Forecasting solar-thermal systems performance under transient operation using a data-driven machine learning approach based on the deep operator network architecture

Modeling and prediction of the dynamic behavior of thermal systems operating under intermittent energy input and variable load requirements represent one of the greatest challenges in the development of efficient and reliable renewable-based power generation technologies. In this work, a data-driven machine learning modeling framework was developed based on a modified version of the Deep Operator Network architecture where the time coordinate in the trunk net is replaced with historical data of the predicting quantity. The modeling framework can be used to accurately predict the performance of renewable-based energy conversion technologies including wind-and solar-based power plants. This novel framework was applied on a solar-thermal system that consists of a solar collection loop using a flat plate collector, a power generation loop comprising an Organic Rankine Cycle, and a thermal energy storage tank connecting both loops. Variable solar irradiance, air temperature, and power load profiles were used by the Deep Operator Network to predict the State-of-Charge and the efficiency of the thermal system for several days. The results were compared with the State-of-Charge and efficiency functions calculated using a physics-based model.

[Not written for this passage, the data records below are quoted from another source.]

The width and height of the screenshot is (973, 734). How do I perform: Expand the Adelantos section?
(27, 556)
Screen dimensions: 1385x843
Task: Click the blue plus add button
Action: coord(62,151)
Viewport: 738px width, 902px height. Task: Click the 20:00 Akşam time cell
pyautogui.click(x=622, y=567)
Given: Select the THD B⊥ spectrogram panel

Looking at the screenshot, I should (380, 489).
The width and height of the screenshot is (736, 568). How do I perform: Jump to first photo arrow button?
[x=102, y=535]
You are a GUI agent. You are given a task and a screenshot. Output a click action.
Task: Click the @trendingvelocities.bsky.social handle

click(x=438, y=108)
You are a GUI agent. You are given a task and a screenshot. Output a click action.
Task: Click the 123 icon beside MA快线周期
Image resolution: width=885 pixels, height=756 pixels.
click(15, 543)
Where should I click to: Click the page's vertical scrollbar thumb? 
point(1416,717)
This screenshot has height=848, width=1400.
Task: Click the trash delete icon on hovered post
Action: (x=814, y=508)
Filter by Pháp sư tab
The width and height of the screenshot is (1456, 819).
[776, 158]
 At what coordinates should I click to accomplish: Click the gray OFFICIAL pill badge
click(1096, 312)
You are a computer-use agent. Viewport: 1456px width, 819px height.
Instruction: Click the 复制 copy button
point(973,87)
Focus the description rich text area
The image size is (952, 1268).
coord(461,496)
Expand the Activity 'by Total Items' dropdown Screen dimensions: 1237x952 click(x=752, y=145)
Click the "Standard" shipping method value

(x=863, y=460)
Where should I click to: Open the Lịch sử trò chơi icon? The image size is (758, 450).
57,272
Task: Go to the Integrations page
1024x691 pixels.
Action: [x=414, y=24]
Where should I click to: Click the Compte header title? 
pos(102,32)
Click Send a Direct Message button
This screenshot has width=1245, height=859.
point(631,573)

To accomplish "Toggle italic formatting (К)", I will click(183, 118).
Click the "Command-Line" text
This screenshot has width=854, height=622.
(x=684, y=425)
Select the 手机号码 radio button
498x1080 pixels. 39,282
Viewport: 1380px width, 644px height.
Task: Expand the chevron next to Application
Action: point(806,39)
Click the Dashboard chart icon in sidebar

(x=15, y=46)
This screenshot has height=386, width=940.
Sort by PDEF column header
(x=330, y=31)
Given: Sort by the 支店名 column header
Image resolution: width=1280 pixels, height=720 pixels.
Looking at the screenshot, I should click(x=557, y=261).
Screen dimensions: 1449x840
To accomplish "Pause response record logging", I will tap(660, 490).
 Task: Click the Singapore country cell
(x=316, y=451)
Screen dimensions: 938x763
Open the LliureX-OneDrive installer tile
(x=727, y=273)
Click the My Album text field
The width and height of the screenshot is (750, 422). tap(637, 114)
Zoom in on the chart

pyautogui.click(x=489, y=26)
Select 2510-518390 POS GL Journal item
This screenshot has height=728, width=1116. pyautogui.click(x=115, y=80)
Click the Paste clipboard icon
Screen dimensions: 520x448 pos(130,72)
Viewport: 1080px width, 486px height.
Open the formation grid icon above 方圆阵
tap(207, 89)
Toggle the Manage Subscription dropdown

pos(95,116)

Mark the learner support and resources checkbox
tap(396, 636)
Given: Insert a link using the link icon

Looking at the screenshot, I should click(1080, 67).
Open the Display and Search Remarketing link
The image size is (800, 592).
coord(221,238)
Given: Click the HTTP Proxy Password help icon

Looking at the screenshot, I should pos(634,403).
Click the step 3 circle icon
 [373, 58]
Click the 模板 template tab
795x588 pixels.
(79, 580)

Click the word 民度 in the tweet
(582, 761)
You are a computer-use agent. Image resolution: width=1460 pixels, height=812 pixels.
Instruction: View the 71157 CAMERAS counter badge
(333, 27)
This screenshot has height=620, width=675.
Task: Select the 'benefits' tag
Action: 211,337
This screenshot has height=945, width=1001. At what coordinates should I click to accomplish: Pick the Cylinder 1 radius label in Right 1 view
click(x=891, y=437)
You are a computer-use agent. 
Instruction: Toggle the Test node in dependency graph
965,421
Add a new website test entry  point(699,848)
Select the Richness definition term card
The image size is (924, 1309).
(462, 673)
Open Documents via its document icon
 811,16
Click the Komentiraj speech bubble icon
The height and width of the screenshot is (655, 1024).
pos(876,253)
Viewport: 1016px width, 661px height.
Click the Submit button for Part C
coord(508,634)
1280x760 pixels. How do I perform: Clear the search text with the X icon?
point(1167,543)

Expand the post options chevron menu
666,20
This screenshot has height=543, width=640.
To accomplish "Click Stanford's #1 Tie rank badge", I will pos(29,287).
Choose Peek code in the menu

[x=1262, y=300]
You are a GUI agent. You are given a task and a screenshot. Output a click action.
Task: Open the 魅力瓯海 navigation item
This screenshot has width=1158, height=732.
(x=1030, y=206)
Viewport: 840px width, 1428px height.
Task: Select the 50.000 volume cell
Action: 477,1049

For a simple operation scenario, characterized by a clear sky solar irradiance profile and constant load, the standard deviation in the State-of-Charge prediction by Deep Operator Network is below 0.9% during a seven-day prediction time horizon. For the most realistic operation scenario that considers real solar irradiance and a rough load profile, the maximum standard deviation in the predictions for the State-of-Charge and efficiency are below 6.8% and 2.5%, respectively. A comparison between Deep Operator Network and Long Short Term Memory network was also performed. In general, both networks predict very well the State-of-Charge for different data density conditions; however, a higher accuracy, with a standard deviation below 2.0%, is obtained by the Deep Operator Network during three and half days using sparser training data of 20-minute points. The same accuracy for the State-of-Charge prediction with the Long Short Term Memory network is achieved only for 14 h. Average standard deviations for the State-of-Charge prediction of 1.1% with the Deep Operator Network and 1.5% with the Long Short Term Memory network are obtained for a four-day prediction time using a denser training data of 5-minute points.